How Relevance Emerges: Interpreting LoRA Fine-Tuning in Reranking LLMs
This work addresses the need for mechanistic explanations of LoRA adaptation in information retrieval, offering incremental insights for researchers in that domain.
The paper tackled the problem of understanding how relevance signals are learned and deployed by large language models (LLMs) during LoRA fine-tuning for passage reranking, by fine-tuning models like Mistral-7B on MS MARCO and investigating factors such as LoRA rank and component importance, with results including insights into critical layers and projections for reranking accuracy.
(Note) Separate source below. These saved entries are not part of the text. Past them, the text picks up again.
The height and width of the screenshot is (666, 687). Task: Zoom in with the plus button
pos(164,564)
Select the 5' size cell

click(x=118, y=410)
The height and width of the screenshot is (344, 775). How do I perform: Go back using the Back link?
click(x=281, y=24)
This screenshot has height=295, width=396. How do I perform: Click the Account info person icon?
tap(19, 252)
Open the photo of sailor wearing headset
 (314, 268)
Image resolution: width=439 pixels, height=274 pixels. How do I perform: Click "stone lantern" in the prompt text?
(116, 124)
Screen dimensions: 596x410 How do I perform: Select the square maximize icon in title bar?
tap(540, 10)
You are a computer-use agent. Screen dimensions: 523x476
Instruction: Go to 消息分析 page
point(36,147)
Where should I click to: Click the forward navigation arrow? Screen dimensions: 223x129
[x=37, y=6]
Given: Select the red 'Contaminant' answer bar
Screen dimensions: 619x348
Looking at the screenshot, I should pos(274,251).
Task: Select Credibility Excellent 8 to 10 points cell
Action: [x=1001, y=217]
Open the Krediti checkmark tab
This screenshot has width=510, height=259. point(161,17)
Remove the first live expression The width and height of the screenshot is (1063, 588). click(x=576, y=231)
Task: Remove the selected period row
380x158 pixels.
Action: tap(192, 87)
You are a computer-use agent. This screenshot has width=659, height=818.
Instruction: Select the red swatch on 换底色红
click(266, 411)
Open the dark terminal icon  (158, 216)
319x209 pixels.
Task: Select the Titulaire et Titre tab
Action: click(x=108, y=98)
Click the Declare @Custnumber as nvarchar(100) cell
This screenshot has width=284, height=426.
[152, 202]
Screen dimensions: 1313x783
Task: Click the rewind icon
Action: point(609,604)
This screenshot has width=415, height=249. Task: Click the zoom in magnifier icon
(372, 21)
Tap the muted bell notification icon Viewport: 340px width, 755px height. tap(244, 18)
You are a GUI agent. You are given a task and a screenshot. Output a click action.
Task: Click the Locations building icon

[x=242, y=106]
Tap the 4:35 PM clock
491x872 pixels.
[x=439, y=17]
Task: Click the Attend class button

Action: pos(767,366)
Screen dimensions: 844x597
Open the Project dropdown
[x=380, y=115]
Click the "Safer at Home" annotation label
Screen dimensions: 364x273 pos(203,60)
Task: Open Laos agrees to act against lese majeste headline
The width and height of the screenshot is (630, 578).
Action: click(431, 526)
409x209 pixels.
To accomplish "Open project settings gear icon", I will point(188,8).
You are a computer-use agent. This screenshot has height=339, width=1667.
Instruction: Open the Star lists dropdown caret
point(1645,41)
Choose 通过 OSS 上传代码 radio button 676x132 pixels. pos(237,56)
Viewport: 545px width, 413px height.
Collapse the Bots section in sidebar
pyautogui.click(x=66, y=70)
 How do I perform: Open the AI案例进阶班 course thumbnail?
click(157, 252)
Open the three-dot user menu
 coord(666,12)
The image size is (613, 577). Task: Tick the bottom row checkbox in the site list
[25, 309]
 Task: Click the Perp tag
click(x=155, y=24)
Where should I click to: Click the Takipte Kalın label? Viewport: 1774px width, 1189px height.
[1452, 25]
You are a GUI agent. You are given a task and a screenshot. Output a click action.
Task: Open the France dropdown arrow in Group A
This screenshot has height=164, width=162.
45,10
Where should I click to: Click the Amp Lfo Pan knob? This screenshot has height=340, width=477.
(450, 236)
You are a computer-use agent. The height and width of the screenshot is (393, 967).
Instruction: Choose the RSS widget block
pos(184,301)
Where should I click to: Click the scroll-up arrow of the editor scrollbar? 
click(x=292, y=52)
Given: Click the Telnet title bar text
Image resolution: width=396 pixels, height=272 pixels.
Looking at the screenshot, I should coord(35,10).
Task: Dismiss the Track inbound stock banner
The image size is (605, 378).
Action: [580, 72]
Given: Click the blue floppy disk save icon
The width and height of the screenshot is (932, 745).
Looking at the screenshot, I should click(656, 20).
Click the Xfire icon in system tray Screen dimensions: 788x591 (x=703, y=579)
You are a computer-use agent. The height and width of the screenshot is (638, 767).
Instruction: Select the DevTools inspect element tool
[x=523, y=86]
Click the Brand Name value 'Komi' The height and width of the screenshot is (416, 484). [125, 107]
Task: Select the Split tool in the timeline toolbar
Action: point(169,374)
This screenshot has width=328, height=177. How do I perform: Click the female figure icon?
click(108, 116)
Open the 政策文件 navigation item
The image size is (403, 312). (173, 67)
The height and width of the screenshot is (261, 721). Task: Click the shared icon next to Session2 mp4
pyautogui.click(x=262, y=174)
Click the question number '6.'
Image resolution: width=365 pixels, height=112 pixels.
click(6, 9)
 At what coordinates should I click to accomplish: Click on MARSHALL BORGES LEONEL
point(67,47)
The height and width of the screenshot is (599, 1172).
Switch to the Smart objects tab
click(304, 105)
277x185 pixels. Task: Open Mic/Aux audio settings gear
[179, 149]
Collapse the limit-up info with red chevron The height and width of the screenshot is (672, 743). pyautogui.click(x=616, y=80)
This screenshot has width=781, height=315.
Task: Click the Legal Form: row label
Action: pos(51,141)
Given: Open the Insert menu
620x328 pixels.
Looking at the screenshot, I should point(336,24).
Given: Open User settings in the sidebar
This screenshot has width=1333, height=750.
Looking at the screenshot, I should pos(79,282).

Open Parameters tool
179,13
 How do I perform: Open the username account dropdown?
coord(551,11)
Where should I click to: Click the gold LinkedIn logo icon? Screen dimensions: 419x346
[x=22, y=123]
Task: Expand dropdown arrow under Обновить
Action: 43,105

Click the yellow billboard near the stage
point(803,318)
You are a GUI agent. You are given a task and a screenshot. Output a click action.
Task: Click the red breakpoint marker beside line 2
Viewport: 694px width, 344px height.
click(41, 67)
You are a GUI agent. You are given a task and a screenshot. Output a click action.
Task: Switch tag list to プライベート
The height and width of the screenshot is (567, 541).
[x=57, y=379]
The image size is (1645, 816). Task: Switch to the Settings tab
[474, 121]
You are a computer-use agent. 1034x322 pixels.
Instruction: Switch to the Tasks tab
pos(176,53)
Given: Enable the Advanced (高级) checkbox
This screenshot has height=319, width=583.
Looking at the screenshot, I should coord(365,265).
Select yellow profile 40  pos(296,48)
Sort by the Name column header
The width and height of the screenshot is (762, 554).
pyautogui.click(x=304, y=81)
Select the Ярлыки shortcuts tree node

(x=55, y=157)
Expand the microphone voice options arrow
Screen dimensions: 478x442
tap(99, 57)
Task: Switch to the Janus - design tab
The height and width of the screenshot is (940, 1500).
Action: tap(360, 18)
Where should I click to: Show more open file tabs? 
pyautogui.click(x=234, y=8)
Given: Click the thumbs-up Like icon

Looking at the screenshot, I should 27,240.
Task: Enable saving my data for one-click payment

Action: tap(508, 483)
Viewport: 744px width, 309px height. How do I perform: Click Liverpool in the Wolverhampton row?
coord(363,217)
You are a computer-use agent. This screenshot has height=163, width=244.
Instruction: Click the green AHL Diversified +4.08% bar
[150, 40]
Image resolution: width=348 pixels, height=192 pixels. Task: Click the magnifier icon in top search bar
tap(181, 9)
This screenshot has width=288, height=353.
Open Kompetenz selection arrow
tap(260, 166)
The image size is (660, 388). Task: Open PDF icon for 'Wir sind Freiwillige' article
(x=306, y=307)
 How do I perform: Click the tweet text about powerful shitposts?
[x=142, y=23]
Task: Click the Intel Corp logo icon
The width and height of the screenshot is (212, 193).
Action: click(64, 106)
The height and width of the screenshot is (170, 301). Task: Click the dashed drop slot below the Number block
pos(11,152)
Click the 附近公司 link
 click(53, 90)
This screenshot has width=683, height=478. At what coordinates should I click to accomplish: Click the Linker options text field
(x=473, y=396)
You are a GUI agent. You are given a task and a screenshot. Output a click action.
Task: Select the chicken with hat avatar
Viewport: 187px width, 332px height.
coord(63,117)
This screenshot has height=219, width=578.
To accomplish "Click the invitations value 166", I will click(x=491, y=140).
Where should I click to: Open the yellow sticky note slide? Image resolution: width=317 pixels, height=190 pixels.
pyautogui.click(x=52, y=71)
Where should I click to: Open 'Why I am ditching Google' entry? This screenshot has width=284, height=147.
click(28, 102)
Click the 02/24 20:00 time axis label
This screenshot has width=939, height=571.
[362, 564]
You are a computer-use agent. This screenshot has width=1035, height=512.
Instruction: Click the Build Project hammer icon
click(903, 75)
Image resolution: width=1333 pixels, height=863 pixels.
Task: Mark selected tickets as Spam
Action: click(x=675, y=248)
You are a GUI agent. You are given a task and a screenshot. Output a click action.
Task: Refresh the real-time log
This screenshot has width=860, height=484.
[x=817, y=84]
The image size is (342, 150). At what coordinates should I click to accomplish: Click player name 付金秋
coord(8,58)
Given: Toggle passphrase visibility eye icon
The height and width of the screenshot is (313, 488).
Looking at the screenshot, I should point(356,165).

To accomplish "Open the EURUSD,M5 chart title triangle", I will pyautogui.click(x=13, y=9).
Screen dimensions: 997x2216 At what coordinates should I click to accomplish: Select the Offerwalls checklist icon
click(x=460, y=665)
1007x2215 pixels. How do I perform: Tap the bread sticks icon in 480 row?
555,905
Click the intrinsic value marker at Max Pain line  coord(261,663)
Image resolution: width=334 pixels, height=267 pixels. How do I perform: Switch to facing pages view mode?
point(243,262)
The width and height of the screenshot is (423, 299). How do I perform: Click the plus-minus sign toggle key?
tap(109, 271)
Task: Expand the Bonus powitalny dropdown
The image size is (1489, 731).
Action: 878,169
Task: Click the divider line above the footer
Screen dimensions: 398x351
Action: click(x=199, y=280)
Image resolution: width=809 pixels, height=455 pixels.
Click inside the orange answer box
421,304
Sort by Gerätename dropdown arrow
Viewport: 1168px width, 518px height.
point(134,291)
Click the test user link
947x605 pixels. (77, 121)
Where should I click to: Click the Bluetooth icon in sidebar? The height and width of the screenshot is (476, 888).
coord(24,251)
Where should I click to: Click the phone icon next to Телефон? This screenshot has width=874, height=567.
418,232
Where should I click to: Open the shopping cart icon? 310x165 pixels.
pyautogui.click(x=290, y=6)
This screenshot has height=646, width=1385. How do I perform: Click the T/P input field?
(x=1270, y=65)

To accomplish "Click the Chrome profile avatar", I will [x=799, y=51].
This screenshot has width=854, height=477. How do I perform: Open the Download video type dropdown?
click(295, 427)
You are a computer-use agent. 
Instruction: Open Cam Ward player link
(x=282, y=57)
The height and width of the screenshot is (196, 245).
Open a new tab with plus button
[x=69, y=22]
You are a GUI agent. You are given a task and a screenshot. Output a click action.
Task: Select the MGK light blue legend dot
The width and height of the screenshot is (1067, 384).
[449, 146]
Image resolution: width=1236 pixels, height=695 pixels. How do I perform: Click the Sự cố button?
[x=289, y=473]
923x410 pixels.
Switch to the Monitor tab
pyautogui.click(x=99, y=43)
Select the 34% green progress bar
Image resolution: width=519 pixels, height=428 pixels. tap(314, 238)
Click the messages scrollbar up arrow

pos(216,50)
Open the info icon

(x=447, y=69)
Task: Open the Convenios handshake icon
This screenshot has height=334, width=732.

We conduct a behavioral exploration of LoRA fine-tuned LLMs for Passage Reranking to understand how relevance signals are learned and deployed by Large Language Models. By fine-tuning Mistral-7B, LLaMA3.1-8B, and Pythia-6.9B on MS MARCO under diverse LoRA configurations, we investigate how relevance modeling evolves across checkpoints, the impact of LoRA rank (1, 2, 8, 32), and the relative importance of updated MHA vs. MLP components. Our ablations reveal which layers and projections within LoRA transformations are most critical for reranking accuracy. These findings offer fresh explanations into LoRA's adaptation mechanisms, setting the stage for deeper mechanistic studies in Information Retrieval. All models used in this study have been shared.